When I told William that I didn’t fall under any of the categories accepted for travel by Singapore authorities he said it wouldn’t be a problem. I didn’t want to get in trouble with them. He assured me I wouldn’t. He told me that there was no Covid-19 insurance for Singapore and the insurance TAT was providing only covered me in Thailand. Would TAT provide assistance if I got sick in Singapore? “No.” It was one more moment when I questioned whether I should go or not.

Why didn’t I back out? Once I made a commitment I felt obligated to go through with it. TAT, and particularly William, had put in a lot of work based on my word. I wasn’t going to let them down, even though at times I felt it would’ve been easier for them if I had. And cheaper. This was an expensive trip.
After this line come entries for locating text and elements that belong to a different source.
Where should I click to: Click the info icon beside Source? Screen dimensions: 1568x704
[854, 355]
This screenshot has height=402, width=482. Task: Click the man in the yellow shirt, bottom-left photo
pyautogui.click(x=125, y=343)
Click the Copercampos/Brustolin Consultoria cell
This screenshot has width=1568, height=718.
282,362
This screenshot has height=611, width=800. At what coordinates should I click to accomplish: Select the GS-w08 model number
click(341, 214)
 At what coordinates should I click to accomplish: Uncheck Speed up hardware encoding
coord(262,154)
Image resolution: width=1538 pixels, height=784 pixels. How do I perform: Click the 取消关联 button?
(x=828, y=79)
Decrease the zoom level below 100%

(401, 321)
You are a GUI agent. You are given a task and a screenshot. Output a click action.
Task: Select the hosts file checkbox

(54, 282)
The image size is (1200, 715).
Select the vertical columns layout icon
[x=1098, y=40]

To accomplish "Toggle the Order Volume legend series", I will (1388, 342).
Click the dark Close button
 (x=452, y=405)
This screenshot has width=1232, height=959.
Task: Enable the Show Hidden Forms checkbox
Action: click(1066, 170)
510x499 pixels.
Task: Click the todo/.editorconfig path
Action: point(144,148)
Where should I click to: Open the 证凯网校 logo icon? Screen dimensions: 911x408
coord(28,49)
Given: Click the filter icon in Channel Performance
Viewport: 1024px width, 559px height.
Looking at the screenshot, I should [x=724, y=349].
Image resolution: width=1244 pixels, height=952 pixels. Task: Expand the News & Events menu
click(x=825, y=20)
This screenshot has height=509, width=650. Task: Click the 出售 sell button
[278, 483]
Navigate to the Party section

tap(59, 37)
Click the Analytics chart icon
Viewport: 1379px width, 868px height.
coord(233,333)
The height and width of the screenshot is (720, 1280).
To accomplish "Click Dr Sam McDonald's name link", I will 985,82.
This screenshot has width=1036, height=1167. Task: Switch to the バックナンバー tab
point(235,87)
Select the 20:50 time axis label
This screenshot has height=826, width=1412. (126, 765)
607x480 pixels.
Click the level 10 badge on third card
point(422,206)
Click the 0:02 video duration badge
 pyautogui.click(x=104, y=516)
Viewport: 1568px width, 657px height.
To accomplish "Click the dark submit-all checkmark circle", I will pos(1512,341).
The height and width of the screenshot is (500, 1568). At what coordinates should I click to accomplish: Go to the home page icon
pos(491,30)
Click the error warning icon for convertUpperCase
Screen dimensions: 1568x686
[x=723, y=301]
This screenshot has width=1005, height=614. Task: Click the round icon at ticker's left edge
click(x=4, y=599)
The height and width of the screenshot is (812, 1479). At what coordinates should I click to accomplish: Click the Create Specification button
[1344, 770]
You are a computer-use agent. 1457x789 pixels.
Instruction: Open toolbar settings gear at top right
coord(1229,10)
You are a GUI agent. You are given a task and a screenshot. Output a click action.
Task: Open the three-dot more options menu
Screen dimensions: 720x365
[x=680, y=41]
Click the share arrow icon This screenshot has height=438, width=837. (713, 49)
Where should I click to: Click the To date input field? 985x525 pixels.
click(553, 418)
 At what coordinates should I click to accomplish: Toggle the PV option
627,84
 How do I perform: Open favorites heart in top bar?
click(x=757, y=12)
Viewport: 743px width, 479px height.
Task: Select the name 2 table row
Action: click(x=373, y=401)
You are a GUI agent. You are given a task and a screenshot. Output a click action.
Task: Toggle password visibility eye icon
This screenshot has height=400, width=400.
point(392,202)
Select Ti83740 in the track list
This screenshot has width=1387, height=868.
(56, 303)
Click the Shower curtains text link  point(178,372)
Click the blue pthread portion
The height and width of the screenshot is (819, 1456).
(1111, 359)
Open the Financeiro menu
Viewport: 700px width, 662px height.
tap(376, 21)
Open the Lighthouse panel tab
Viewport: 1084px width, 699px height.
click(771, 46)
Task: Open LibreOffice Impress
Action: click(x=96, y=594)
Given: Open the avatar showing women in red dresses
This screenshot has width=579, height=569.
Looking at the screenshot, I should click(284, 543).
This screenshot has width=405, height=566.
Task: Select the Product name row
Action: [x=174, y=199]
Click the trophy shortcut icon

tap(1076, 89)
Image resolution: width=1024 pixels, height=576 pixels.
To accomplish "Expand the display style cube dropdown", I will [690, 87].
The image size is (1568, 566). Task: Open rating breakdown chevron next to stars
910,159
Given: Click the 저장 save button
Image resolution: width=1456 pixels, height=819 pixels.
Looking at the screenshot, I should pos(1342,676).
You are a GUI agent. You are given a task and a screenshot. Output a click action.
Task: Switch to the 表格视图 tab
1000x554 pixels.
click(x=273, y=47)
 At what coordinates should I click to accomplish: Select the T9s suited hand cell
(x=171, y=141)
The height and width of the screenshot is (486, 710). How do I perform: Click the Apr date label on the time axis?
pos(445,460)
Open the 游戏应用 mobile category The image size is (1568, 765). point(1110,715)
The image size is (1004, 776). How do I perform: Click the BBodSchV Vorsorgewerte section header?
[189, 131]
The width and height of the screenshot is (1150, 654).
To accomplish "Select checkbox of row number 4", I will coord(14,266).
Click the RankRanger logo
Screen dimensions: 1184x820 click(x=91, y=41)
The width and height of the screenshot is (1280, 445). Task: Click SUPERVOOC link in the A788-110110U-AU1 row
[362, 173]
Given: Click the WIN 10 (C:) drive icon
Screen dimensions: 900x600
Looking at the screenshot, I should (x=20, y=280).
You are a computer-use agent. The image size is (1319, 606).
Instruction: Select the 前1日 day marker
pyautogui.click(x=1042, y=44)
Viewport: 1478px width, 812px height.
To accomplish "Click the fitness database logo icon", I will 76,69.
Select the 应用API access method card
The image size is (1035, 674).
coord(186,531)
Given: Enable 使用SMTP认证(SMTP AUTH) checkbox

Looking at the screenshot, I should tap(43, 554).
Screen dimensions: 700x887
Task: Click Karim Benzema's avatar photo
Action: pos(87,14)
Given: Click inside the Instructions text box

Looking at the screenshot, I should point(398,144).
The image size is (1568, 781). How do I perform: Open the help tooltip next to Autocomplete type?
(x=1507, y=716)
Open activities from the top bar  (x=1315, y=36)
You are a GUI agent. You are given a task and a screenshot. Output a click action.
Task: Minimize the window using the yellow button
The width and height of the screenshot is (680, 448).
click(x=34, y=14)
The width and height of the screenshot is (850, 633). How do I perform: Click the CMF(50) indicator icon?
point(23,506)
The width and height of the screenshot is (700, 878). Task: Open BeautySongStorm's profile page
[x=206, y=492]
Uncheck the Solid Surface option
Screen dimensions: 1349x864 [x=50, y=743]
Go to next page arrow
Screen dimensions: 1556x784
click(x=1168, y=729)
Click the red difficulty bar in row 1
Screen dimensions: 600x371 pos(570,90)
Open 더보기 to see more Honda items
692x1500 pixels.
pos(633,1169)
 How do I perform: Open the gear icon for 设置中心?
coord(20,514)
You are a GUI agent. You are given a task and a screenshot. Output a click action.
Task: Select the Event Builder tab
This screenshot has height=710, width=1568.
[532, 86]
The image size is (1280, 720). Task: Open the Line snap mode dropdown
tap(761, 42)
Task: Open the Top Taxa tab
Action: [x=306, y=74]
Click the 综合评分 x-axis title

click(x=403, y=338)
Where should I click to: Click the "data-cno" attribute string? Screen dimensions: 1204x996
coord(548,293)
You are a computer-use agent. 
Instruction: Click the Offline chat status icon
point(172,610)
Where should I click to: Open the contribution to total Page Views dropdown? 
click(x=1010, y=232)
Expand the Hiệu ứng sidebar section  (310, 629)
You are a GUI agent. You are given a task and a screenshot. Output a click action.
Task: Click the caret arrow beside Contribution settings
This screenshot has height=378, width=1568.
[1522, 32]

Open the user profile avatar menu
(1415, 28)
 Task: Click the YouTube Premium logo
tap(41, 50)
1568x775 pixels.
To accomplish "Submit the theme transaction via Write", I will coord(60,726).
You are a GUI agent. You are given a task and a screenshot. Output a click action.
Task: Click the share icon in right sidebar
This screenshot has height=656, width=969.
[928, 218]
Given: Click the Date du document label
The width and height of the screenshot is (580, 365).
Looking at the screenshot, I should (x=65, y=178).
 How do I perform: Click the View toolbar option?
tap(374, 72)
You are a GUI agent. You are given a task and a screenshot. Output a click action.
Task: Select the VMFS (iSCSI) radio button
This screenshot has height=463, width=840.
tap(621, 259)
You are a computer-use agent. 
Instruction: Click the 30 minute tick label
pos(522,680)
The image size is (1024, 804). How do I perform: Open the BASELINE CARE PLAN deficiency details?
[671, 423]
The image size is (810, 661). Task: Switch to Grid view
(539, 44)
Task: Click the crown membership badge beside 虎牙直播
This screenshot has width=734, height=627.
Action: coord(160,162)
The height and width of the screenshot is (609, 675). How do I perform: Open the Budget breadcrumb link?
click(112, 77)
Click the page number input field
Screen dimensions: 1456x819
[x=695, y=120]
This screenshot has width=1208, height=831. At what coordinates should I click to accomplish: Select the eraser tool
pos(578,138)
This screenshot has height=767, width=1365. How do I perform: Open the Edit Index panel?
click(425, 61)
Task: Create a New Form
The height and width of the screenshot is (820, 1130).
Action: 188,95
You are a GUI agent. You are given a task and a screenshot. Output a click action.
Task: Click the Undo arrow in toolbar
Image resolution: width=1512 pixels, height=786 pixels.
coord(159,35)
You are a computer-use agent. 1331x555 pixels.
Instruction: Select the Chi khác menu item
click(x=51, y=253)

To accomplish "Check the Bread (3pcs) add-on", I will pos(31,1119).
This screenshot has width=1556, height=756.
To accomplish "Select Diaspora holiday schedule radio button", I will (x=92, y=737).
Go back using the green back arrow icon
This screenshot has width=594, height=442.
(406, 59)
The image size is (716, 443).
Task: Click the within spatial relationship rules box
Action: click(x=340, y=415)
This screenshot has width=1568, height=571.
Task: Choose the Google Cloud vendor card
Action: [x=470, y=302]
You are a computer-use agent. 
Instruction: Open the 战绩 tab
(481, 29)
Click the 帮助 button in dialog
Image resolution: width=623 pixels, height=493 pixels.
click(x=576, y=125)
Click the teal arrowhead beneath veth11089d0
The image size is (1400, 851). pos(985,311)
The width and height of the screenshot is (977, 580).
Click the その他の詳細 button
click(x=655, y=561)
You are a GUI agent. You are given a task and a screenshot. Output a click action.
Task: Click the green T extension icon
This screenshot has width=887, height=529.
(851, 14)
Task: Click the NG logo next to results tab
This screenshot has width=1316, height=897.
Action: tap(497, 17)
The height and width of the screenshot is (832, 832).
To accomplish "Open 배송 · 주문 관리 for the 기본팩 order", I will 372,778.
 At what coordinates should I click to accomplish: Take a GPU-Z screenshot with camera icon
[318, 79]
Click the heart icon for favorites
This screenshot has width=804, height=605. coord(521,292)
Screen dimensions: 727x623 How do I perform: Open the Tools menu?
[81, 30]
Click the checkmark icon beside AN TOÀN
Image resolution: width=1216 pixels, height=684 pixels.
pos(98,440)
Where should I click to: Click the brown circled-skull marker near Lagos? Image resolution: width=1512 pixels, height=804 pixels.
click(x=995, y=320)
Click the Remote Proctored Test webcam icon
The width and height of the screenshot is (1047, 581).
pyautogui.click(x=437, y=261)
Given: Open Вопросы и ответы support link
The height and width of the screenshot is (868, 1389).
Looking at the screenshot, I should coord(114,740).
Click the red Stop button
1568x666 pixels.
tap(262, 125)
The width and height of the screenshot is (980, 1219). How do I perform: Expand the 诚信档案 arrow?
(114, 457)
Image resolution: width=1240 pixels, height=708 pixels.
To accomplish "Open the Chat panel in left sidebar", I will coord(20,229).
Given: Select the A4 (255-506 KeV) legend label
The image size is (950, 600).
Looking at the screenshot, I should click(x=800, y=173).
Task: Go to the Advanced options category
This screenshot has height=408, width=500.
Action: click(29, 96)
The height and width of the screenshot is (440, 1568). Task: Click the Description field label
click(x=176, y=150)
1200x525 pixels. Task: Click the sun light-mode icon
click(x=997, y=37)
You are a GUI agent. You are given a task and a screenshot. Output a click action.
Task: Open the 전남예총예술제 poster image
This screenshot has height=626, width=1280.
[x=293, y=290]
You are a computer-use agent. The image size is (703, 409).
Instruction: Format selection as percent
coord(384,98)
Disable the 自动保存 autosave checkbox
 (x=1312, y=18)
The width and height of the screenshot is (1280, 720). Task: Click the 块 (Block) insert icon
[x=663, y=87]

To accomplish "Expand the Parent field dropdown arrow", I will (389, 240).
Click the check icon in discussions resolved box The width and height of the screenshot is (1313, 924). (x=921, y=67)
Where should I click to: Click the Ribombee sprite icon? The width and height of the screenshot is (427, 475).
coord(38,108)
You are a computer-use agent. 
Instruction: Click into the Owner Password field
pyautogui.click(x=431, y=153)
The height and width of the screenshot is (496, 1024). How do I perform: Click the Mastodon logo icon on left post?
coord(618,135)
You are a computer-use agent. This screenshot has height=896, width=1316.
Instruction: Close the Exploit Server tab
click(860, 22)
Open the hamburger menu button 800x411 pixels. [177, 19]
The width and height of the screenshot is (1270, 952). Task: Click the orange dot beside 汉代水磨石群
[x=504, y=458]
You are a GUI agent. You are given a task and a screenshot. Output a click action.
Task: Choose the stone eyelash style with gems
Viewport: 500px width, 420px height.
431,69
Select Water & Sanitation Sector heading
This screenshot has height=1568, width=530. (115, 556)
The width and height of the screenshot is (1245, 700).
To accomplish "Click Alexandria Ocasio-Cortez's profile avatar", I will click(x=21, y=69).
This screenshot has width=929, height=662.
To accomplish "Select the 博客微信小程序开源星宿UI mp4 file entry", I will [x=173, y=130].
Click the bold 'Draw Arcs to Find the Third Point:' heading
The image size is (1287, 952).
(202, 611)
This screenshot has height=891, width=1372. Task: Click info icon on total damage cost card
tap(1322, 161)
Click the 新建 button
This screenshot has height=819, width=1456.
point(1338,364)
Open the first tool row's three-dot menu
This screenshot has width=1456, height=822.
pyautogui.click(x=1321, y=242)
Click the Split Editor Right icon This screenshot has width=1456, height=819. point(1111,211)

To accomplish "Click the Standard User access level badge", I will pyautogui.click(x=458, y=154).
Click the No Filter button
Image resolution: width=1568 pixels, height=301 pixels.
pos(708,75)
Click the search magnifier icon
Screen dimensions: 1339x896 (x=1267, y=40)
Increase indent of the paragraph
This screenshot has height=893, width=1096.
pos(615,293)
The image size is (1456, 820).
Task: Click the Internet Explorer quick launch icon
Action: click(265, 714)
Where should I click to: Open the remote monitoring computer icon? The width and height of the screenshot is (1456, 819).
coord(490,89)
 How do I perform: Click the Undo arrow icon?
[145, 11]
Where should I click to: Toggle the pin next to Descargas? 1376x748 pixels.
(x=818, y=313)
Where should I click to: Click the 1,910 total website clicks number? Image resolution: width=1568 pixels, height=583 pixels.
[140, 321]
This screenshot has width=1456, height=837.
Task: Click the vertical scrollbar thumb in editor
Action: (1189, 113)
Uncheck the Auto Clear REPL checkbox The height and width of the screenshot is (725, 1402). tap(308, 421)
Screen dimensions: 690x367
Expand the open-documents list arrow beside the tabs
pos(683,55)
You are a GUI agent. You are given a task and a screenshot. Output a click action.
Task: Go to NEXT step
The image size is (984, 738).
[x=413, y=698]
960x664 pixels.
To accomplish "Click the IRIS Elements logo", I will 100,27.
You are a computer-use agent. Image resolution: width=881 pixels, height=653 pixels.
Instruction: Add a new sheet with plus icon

Sometimes when I am about to go for a run, I am tempted not to, so I think of how I will feel when I’m finished and that is all the motivation I need. I feel pumped. Satisfied that I’d done the run. I hoped after going to Samui I would feel the same way.

Wednesday was a stressful day as William worked with the airlines and hotel partners to get me all the documents needed to satisfy Thai Authorities that everything was in place. That included that I had reserved and paid for airline flights and hotel stays. William would send me documents that he’d received. I would post them on the Thai Embassy App, and they would be rejected. Each time I posted documents I had to go to the Embassy website and enter my passport number, my name and a code they had provided. Ask me in my sleep what my passport number is and I will tell you. 

I would file documents. I would receive an email saying it was received and I could go to the website – link provided – to check on the status. I would fill in the required information, click in all the right places, only to be told that it was being considered. I cannot tell you how many times I did this. 

As I was doing this I had to do my usual work, part of which is rewriting for a client. The client always has questions and there was a stream of emails as we clarified grammatical points. Normally she might have one or two or none a month. This week she had three. It was hectic as I focused on many different things at the same time. 

SIA flight SQ708 was to depart Changi Terminal 3 at 9:30 am. I got the Certificate of Entry COE at 5:10pm. The trip was on.